--- Exercise data ---

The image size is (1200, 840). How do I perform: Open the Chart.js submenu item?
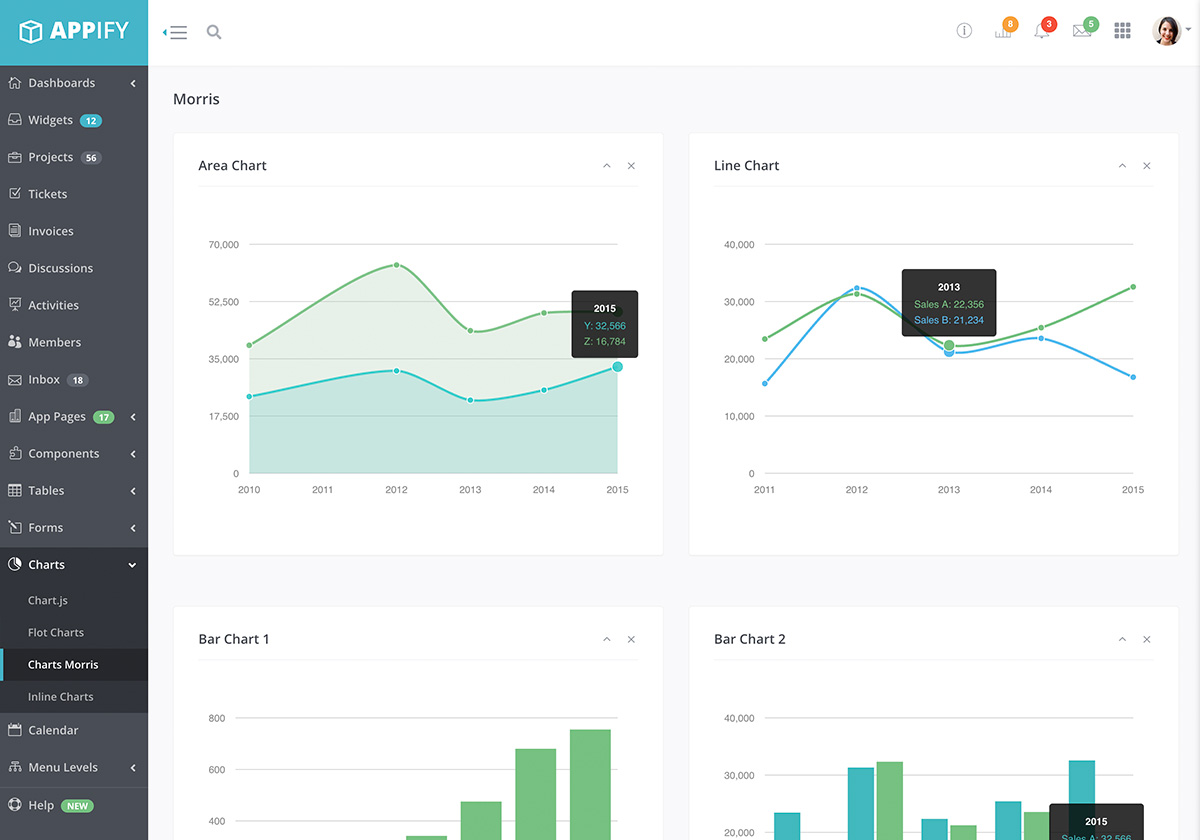click(x=48, y=601)
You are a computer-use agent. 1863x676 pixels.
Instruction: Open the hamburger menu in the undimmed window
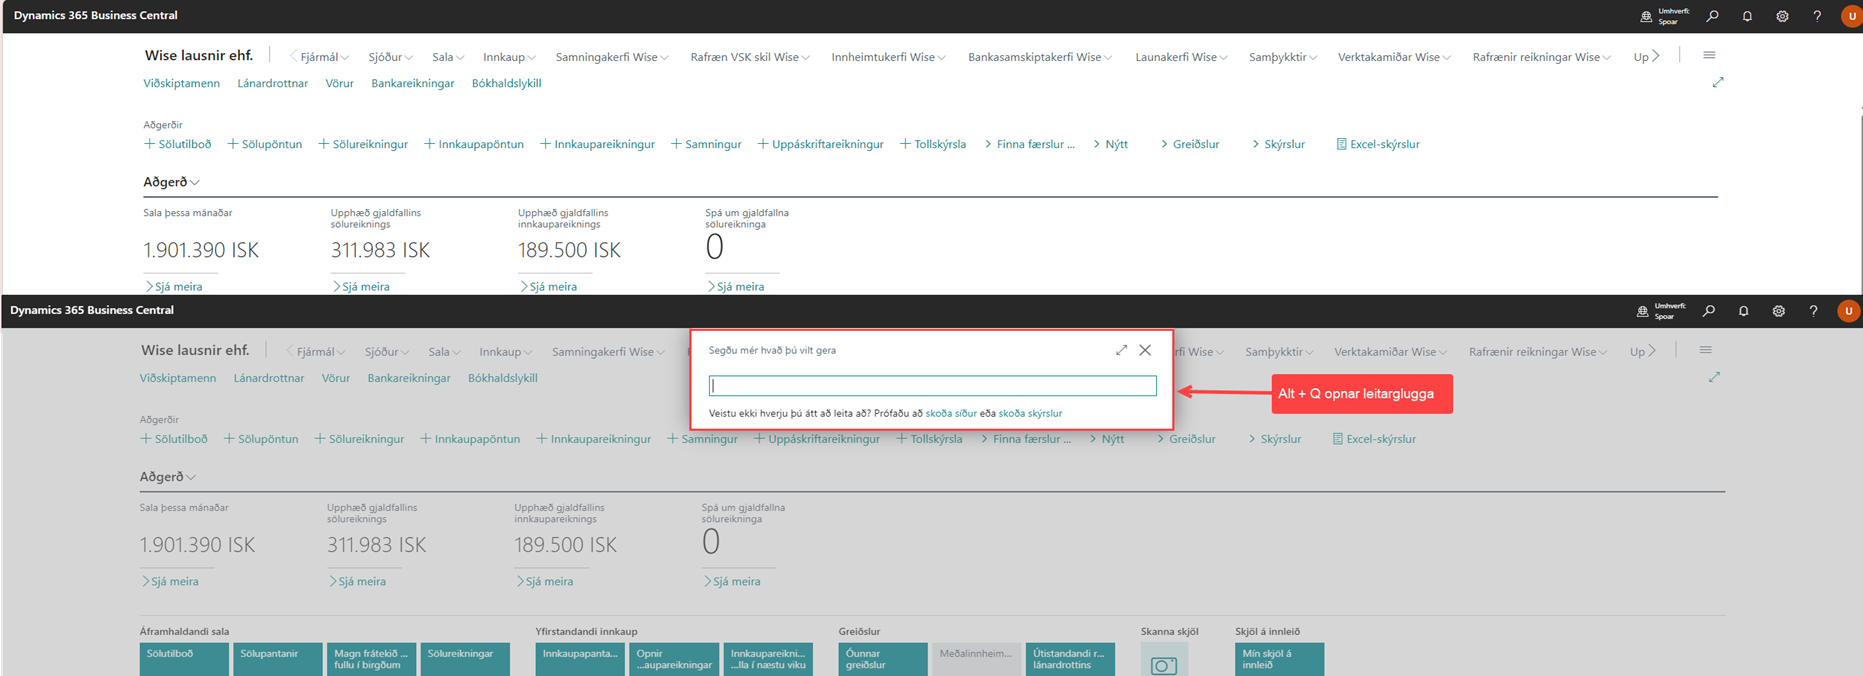[1709, 56]
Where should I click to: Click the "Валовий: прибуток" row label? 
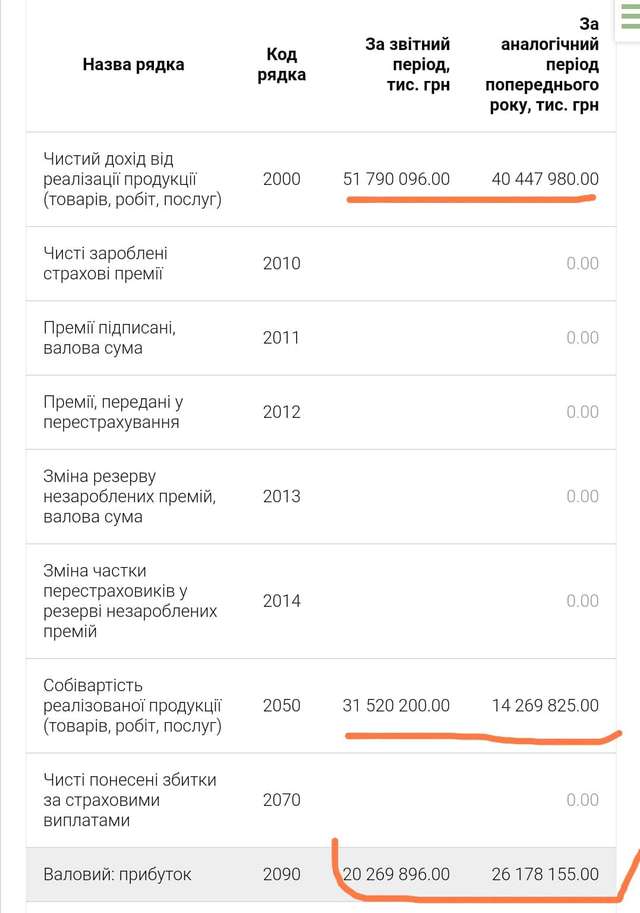point(117,875)
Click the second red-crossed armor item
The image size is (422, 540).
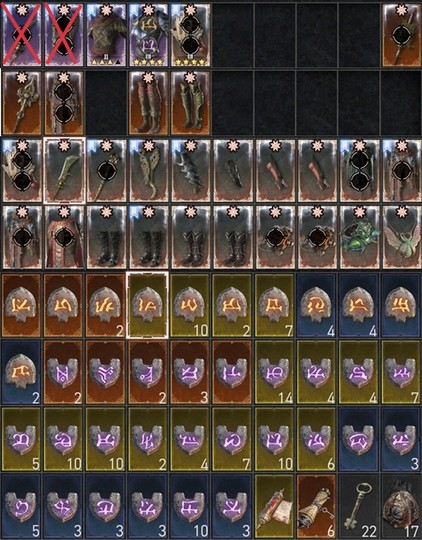click(x=64, y=34)
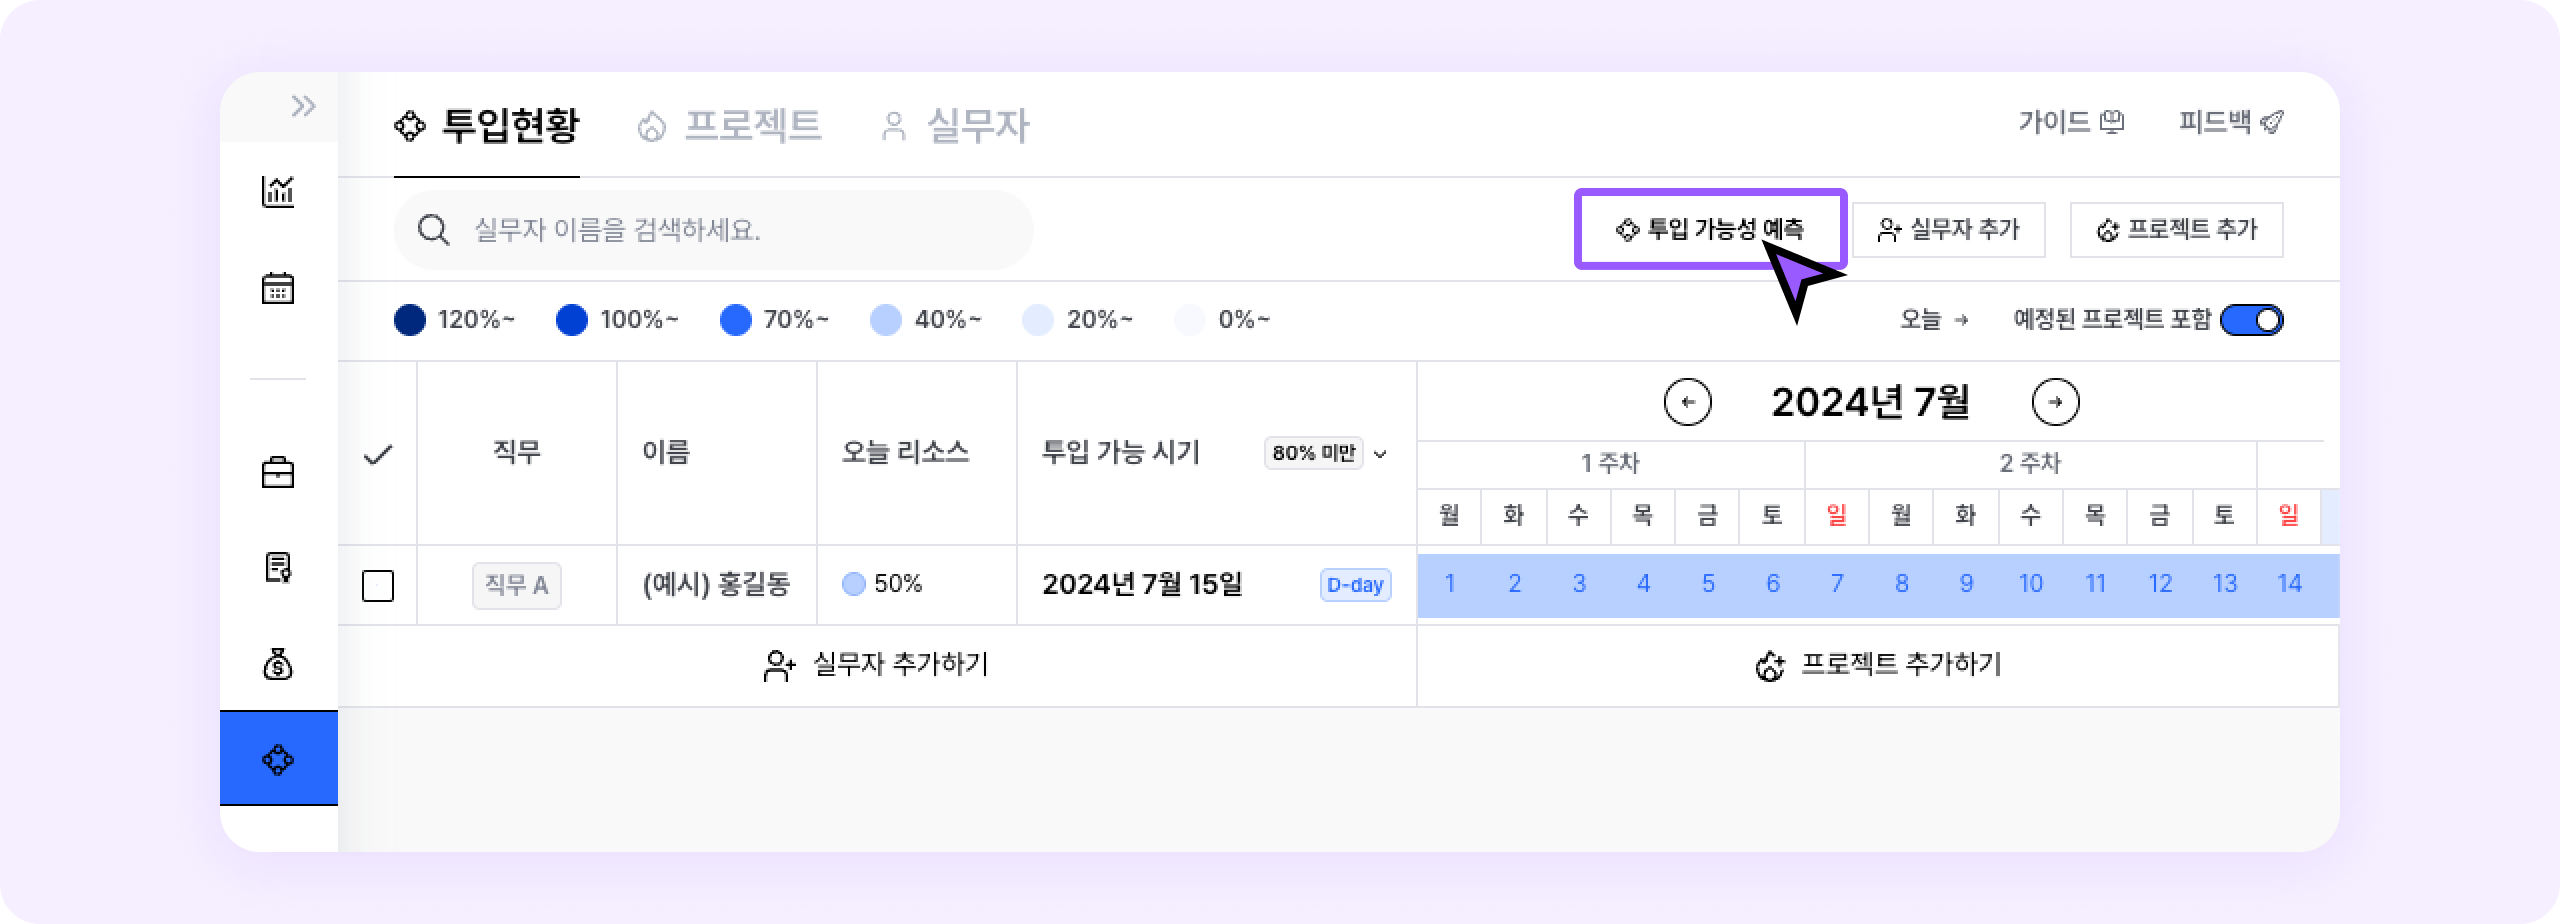The image size is (2560, 924).
Task: Open the chart analytics sidebar icon
Action: [278, 191]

---

= Task requirements =
With the pictures removed, copy the data above word for word.

= Exercise output =
The image size is (1200, 840). How do I perform: Open the Chart.js submenu item?
click(x=48, y=601)
You are a computer-use agent. 1863x676 pixels.
Instruction: Open the hamburger menu in the undimmed window
[1709, 56]
Where should I click to: Click the "Валовий: прибуток" row label? 
point(117,875)
Click the second red-crossed armor item
The image size is (422, 540).
click(x=64, y=34)
The image size is (2560, 924).
Task: Open the chart analytics sidebar icon
Action: [278, 191]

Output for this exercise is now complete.